Più famoso il film illustrato nelle pagine successiva: “Io ti salverò” di Alfred Hitchcoch, con Gregory Peck e Ingrid Bergman. Lui ha la fobia delle righe – guai a disegnarle con la forchetta sulla tovaglia, e pure gli sci sulla neve lo fanno dar di matto – e la psicanalista Ingrid Bergman insiste: “ricorda, ricorda…”. Capelli con chignon e occhiali, come aveva deciso Hollywood per una bella ragazza che dovesse fingersi poco attraente. Poi via la crocchia, via gli occhiali, e la bellezza risplendeva. Nel film c’è la celebre sequenza del sogno disegnata da Salvador Dalì. Ma il bravo Ballester non svela tutte le carte, come certi traile di oggi. Dalì è la sorpresa per gli spettatori che già hanno pagato il biglietto.
“L’uomo nell’ombra”, nel 1953, fu il primo film a tre dimensioni della Columbia, quando queste pellicole si guardavano con gli occhialini di cartone, una lente rossa e una verde. L’horror era il terreno prediletto, anche un regista come Hitchcock tentò l’esperimento nel film “Il delitto perfetto”. Grace Kelly disperatamente cerca le forbici nel cestino da cucito dietro di lei, allungando la mano verso lo spettatore. Il manifesto di Ballester per “L’uomo nell’ombra” lancia verso lo spettatore una mano con tre dita aperte che “escono” dal fotogramma insieme al cattivo.
Baci e fiamme di passione erano già collaudate nei fumetti, come l’occhio del cattivo che sbircia la bella ignara di tutto, o la doppiogiochista.
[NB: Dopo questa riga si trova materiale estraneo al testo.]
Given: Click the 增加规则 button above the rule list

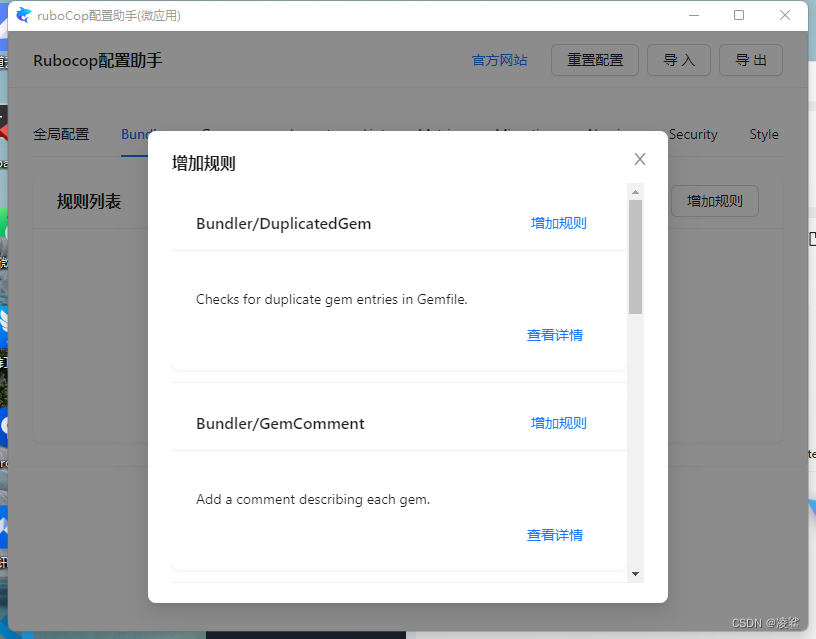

Stupenda e originale la provetta con il liquido verde – il verde, fuori dai praticelli, è sempre il colore dei mostri, sostiene lo studioso Michel Pastoureau – da cui traspare il volto di Mr Hyde dopo la pozione. Del povero commesso viaggiatore – qui nel film con Fredric March – resta solo l’ombra proiettata sulla strada.